Item #2661 Space-Time Approach to Non-Relativistic Quantum Mechanics. RICHARD FEYNMAN.
Space-Time Approach to Non-Relativistic Quantum Mechanics
Space-Time Approach to Non-Relativistic Quantum Mechanics

Space-Time Approach to Non-Relativistic Quantum Mechanics

"The real foundation of quantum mechanics and thus of physical theory."
– Murray Gell-Mann, 1969 Nobel laureate in Physics

"This is a mathematical formula which I will now show you produces all the results of quantum mechanics."
– Richard Feynman, introducing path integrals at the famous Pocono Conference

First edition, first printing, of Feynman's path integral formalism, his revolutionary approach to solving the fundamental equations of quantum mechanics and the basis for his later famous formulations of "Feynman rules" and "Feynman diagrams"..

"In mid-1947 friends of Feynman persuaded him – threats and cajoling were required – to write for publication the theoretical ideas they kept hearing him explain. When he finally did, he used no diagrams. The result was partly a reworking of his thesis, but it also showed the maturing and broadening of his command of the issues of quantum electrodynamics. He expressed the tenets of his new vision with unabashed plainness. For some physicists this would be the most influential set of ideas Feynman ever published.

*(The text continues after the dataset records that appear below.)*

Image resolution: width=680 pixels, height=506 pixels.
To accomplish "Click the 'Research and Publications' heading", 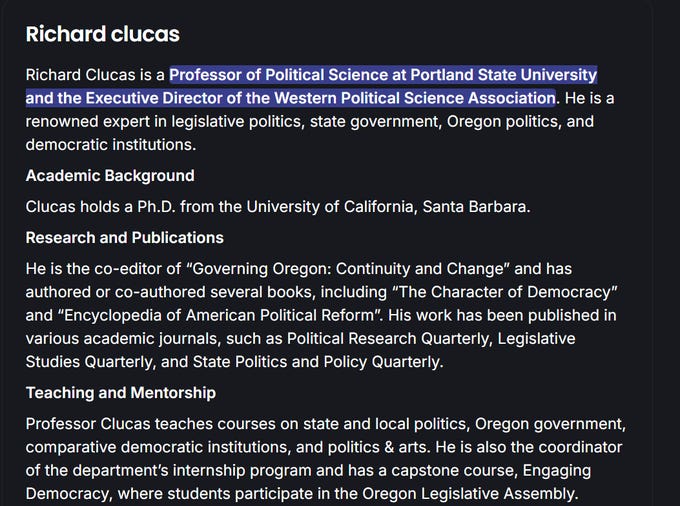I will coord(124,238).
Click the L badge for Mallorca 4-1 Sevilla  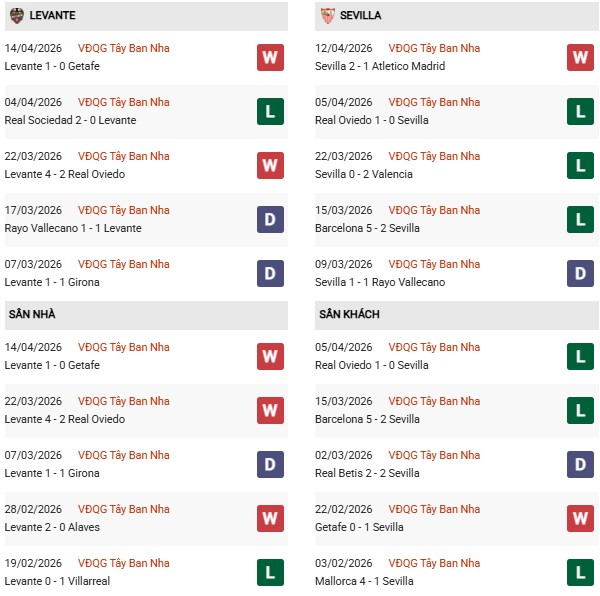click(x=580, y=572)
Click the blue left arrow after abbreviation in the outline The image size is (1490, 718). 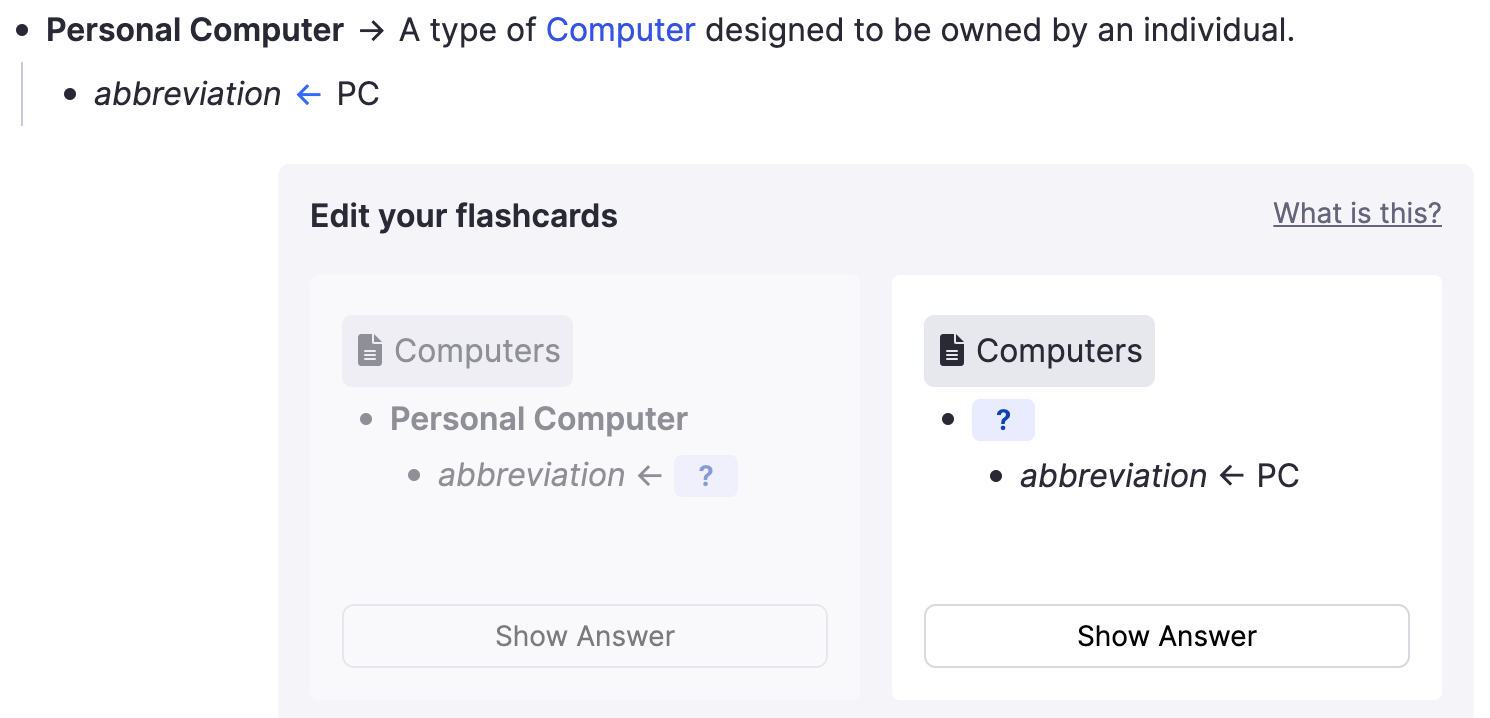point(309,95)
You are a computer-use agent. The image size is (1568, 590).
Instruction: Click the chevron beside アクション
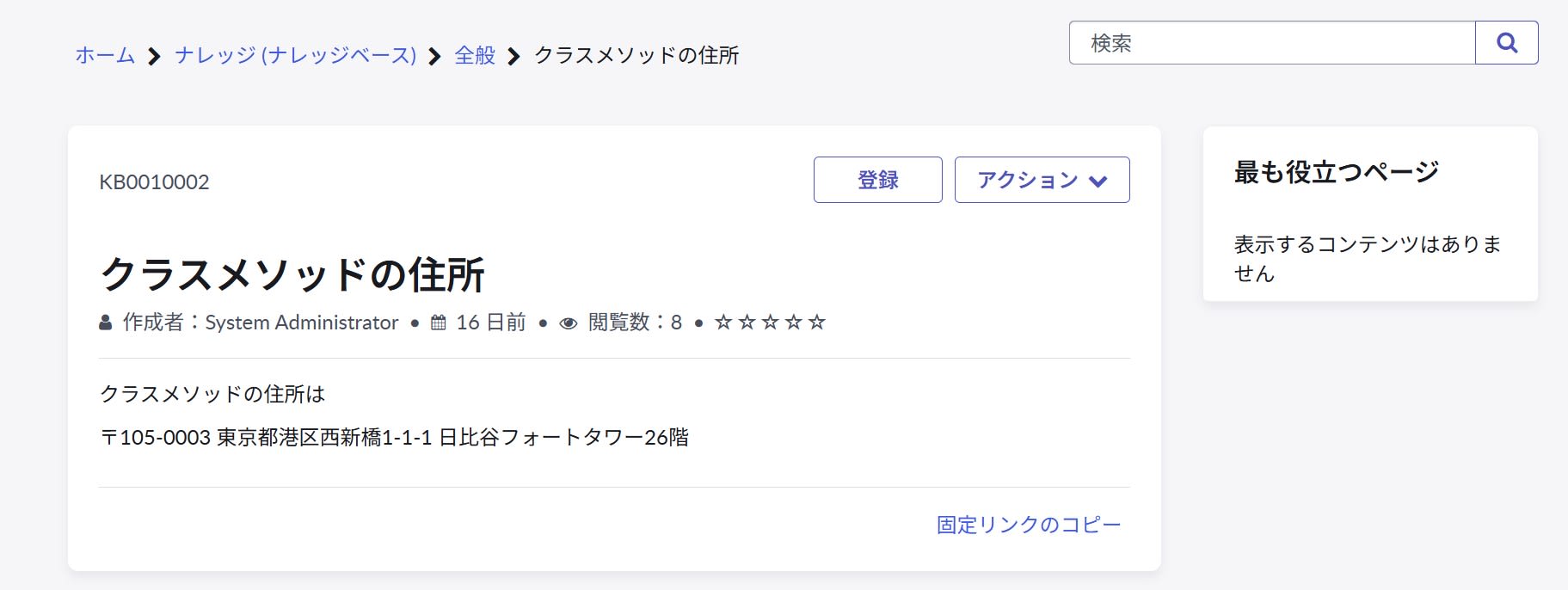click(x=1098, y=181)

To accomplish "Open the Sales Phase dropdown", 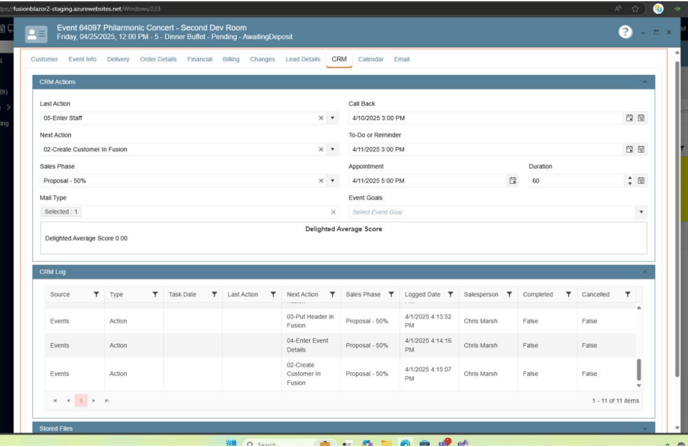I will 333,181.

"He said he had developed an alternative formulation of quantum mechanics to add to the pair of formulations produced two decades before by Schrodinger and Heisenberg. He defined the notion of probability amplitude for a space-time path. In the classical world one could merely add probabilities... in the quantum world probabilities were expressed as complex numbers, numbers with both a quantity and a phase, and these so-called amplitudes were squared to produce a probability. This was the mathematical procedure necessary to capture the wavelike aspects of particle behavior...

"Probability amplitudes were normally associated with the likelihood of a particle's arriving at a certain place at a certain time. Feynman said he would associate the probability amplitude 'with an entire motion of a particle'- with a path. He stated the central principle of his quantum mechanics: The probability of an event which can happen in several different ways is the absolute square of a sum of complex contributions, one from each alternative way. These complex numbers, these amplitudes, were written in terms of the classical action; he showed how to calculate the action for each path as a certain integral. And he established that this peculiar approach was mathematically equivalent to the standard Schrodinger wave function, so different in spirit.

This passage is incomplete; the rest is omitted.